このように防水板を、平常時において地面等に形成した収納部に収納する構成にしたものでは、防水板を起立した防水姿勢としたときに、出入り口部の戸当りに取り付けられたゴムパッキンに防水板を押し付けて防水性を確保する構成としているが、防水姿勢のときの防水板と出入り口部の戸当たりとの水密性を確保できなければ、出入り口部と防水板との間に形成される隙間から、溢れ出た水が屋内に侵入してきてしまうおそれがある。
このようなことを回避するため、防水板を防水姿勢にしたときに、ヒンジ機構を用いて防水板を戸当たりに押し付けて、防水板の水密性を上げるようにしたものが知られている(特許文献1参照)。
【先行技術文献】
【特許文献】
【0003】
【特許文献1】特開2008-63799号公報
【発明の概要】
【発明が解決しようとする課題】
【0004】
ところが、特許文献1に記載のものは、非常時が回避された場合に防水板を回動させる等して、倒伏した収納姿勢として収納部に収納させる際に、ヒンジの作用によって、防水板の下端部が出入り口部のゴムパッキンに接触するおそれがあり、出入り口部のゴムパッキン等を損傷させてしまうという問題があり、これに本発明の解決すべき課題がある。
【課題を解決するための手段】
【0005】
本発明は、上記の如き実情に鑑みこれらの課題を解決することを目的として創作されたものであって、請求項1の発明は、建築物における出入り口部の屋外側の地面または床面に穿設される収納部に倒伏して収納される収納姿勢と、起立して出入り口部の防水をする防水姿勢と、に揺動変姿する防水板と、防水板の基端部を揺動自在に軸支する第1回転軸と、第1回転軸より下方であって収納部の出入り口部側の内壁寄りの位置に設けられ、収納部の内壁に対し第1回転軸を揺動自在に軸支する第2回転軸と、第1回転軸と第2回転軸とを接続する連結片と、収納部に取り付けられ、収納姿勢の防水板を支持する支持体と、収納部の支持体の基端側に設けられ連結片に当接することにより第2回転軸の回転を規制する可動範囲規制体と、を備え、防水板は、支持体にて支持されつつ第1回転軸および第2回転軸のそれぞれを回転中心として収納姿勢から起立し、可動範囲規制体が連結片に当接して第2回転軸の回転を規制し、この規制に伴い第1回転軸のみを回転中心として起立し、防水板の出入り口部側の内壁寄りの端部が連結片に当接して第1回転軸の回転を規制し、この規制に伴い第2回転軸のみを回転中心として、防水板が出入り口部と当接するまで起立する、ことを特徴とする防水板装置である。

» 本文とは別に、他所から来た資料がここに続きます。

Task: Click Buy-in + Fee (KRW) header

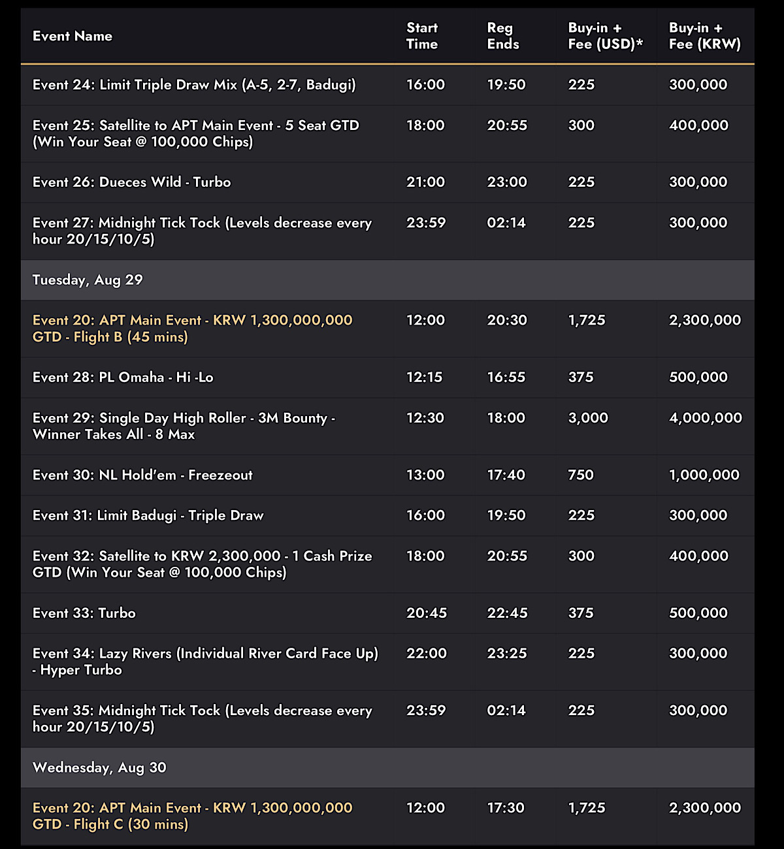Action: tap(705, 36)
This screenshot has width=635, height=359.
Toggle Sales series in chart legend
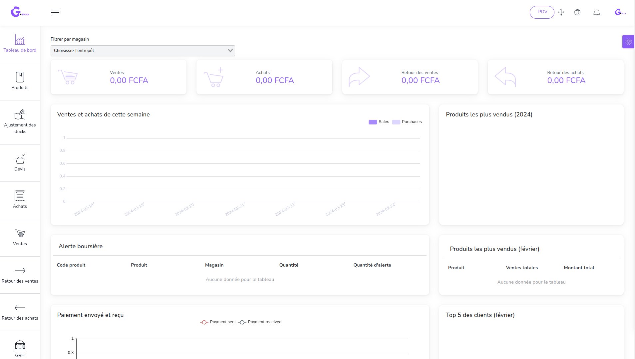point(379,122)
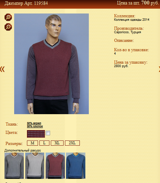Tick the checkbox beside the burgundy color
This screenshot has width=160, height=183.
click(48, 133)
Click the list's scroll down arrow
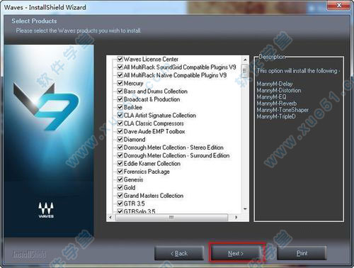The image size is (354, 268). click(245, 209)
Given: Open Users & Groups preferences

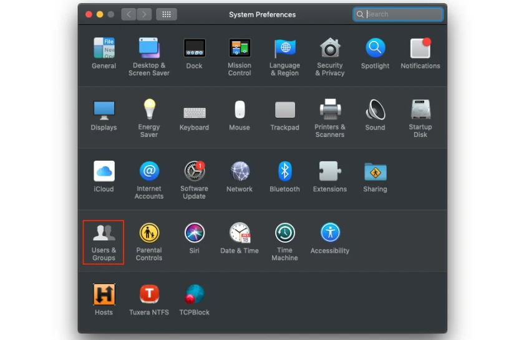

請求項2の発明は、第1回転軸と第2回転軸とは、L字状に屈曲した羽根にて連結されている、ことを特徴とする請求項1記載の防水板装置。
請求項3の発明は、収納姿勢の防水板の下面に沿って取り付けられたフレーム体、を備え、支持体は、フレーム体を支持する、ことを特徴とする請求項1または2記載の防水板装置である。
請求項4の発明は、第1回転軸および第2回転軸は、第1ヒンジおよび第2ヒンジにて構成され、第1ヒンジは、一方の羽板が防水板の下面に固定され、他方の羽板が第2ヒンジの一方の羽板に固定され、第2ヒンジは、他方の羽板が収納部の内壁に対し所定の間隙を介して固定され、連結片は、固定された第1ヒンジの他方の羽板と第2ヒンジの一方の羽板とで構成されている、ことを特徴とする請求項1または2記載の防水板装置である。
請求項5の発明は、収納部と防水板との間に取り付けられ、防水板の防水姿勢を固定する固定体を備えている、ことを特徴とする請求項1または2記載の防水板装置である。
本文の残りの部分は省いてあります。